One of the best ways to go free from any form of heaviness is
to praise and thank God for what we DO have. Isaiah 61:3 tells us we can
receive from the Lord “the garment of praise for the spirit of heaviness."
I am grateful that I now have a husband who supports and is
able to show me love. I am grateful I have been able to maintain amazing and
blessed relationships with my own children and their beautiful families which
have brought me more joy than I ever imagined.
I’m thankful that I have a few true friends that through modern
technology, we are still connected and current in our relationships. I am thankful for the new friends He is
bringing. I am thankful that due to God’s
healing power in my life, I have overall good health. Most importantly, I have a God who LOVES me
no matter what I do. He understands why
I am the way I am when I am not the faith giant some may see on the outside. He feels with me, right alongside me in His
unconditional love and perfect understanding of me:
“’In all their distress He too was distressed’ (Isa. 63:9)… Jesus
understands heartbreak, betrayal, abandonment, loneliness, sorrow, and pain. He
is acquainted with grief. He cares. He cares for you.” (Ransomed Heart-excerpt
from “What Jesus Weeps Over.”)
Just as a side bar for well-intentioned friends and family,
but who actually have a “Job’s friends” viewpoint, when we judge and say or think
things like, “At least you have_____! You are so blessed and you are letting this
mean way too much! There are a lot of
people who wished they had it as good as you!
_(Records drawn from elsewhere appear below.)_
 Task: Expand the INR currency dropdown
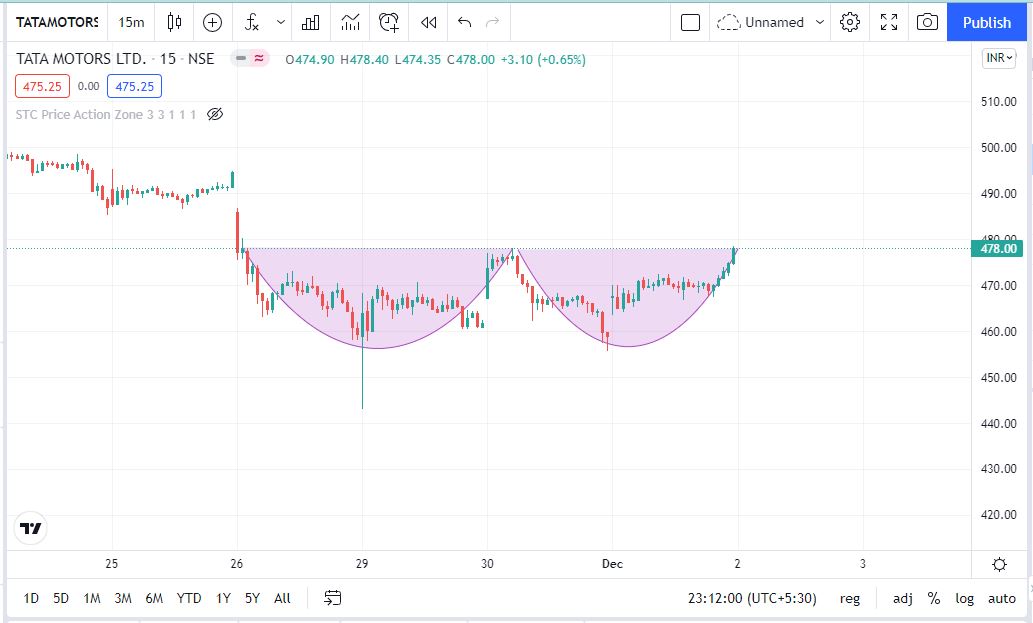[x=999, y=58]
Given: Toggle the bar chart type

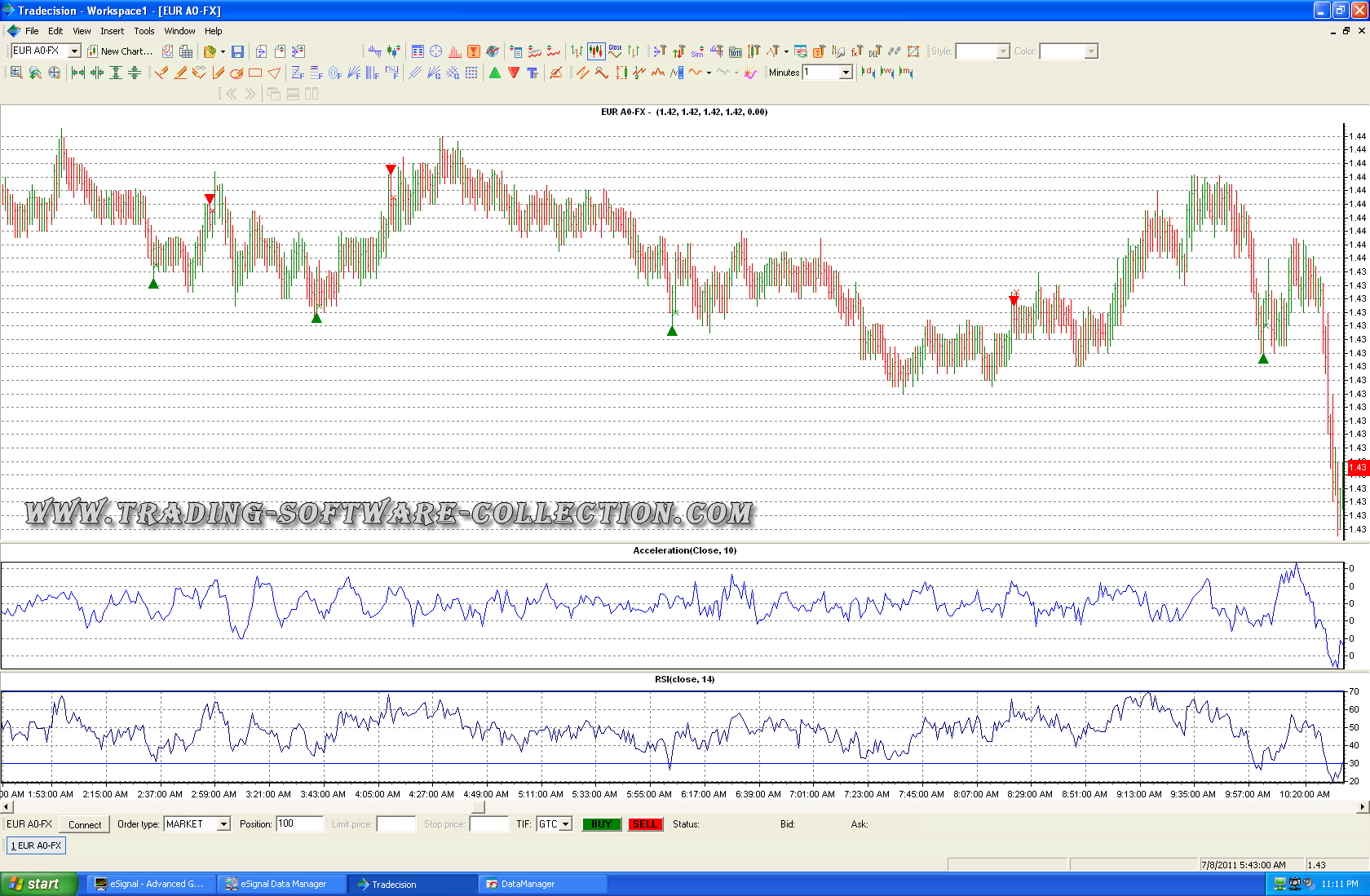Looking at the screenshot, I should [x=577, y=51].
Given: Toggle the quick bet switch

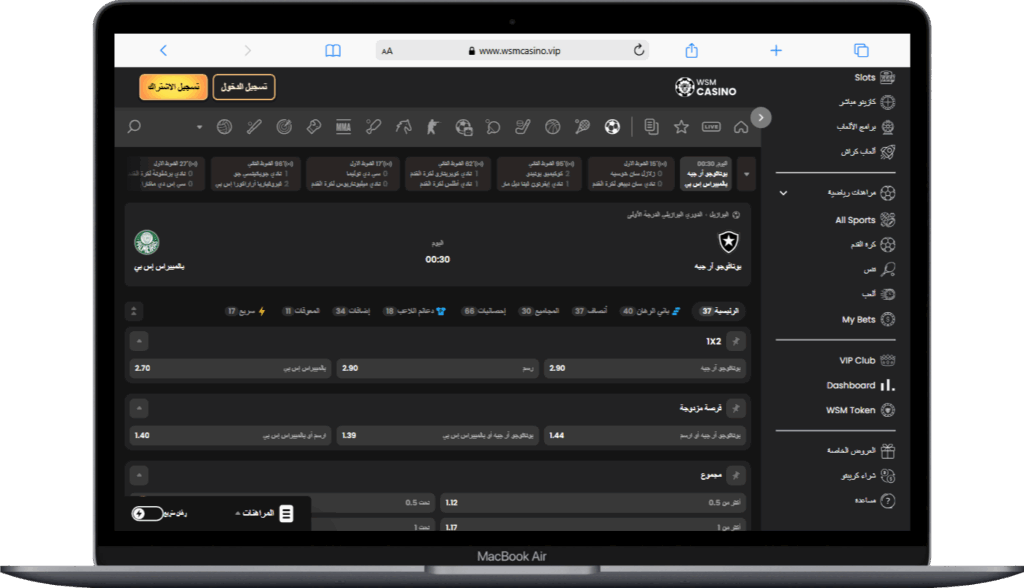Looking at the screenshot, I should click(147, 513).
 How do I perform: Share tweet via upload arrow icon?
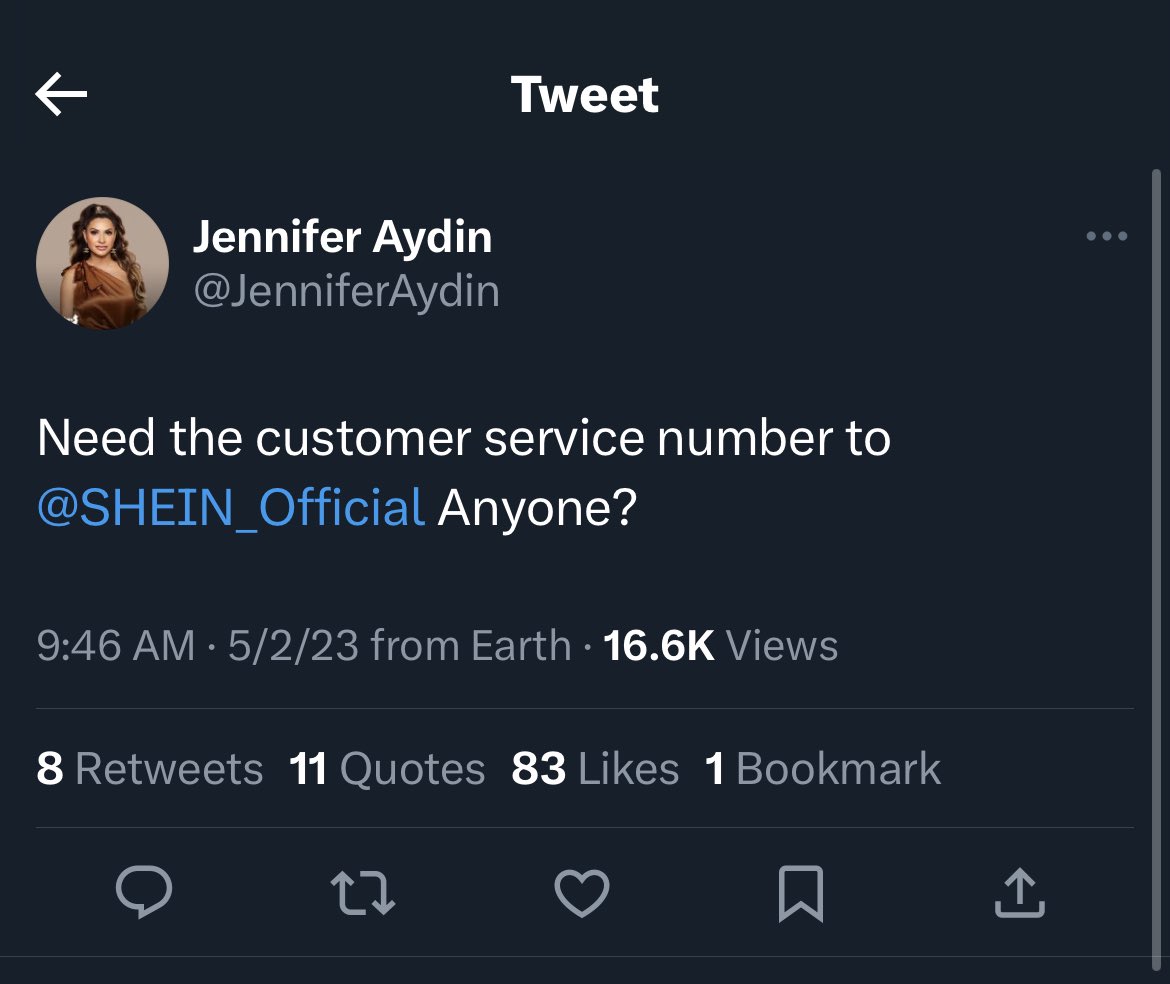click(x=1020, y=892)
There are people so much worse off than you are,” may I offer that in
taking that position with people when they are suffering, it does nothing to
help them go free from what is troubling them. It certainly does not encourage
them. It only heaps condemnation and
guilt on someone who is already down and there is no condemnation to those who
are in Christ Jesus, (Romans 8:1). If we
don’t really have a word from the Lord, who is Healer, Deliverer, Comforter,
Counselor, Wisdom, then it is best to be as Jesus advised and weep with those who
weep, mourn with those who mourn, stay quiet. Often times more is said in our quiet but genuine compassion and support than our words anyway. Sometimes the noise of our words trample on the healing moment of the silent work God is doing on their hearts. Oftentimes when we speak, it's because we feel awkward in not really knowing what to say so we fill up the space with our own "clamor." Just rejoice with them once they
have the manifested victory in Christ Jesus He will give them if they will look
to Him for their help, (Romans 12:15, 1 Corinthians 15:57). Only God knows and understands why something
is impacting someone the way it is and He alone is their judge, (James 4:12). It’s just not our place to decide, short of
God’s revelation of their heart, that someone is overreacting, being foolish,
or being a bad Christian role model, (Colossians 2:16-19). We instead need to seek God for wisdom on how
to be a help or counsel to this person; pray for them to overcome and that the
trial will perfect, establish, strengthen, settle them, (1 Peter 5:10); and ask
that God will turn it all around for their good, (Rom. 8:28).
Prayer if you are
lonely or feeling isolated:
Father, You said in Your word: John 16:24
“Until now you have asked nothing in my name. Ask, and you will receive, that
your joy may be full,” so I ask You now to form the divine connections for
friends, family and relationships in my life that will bring me joy. Give me wisdom and discernment to know what
is legitimately from You and help me to be the friend You want me to be as
well. (Repent with the following if the Lord leads you to: Please forgive me for partaking in any way with spiritual forces of heaviness or believing their lies.) Deliver me from all spiritual,
mental, emotional and physical effects of loneliness/isolation. Show me what I
need to do to create and foster these friendships and relationships and help me
be willing to do that. Help me see them
with Your eyes of love and to understand that none of us is perfect.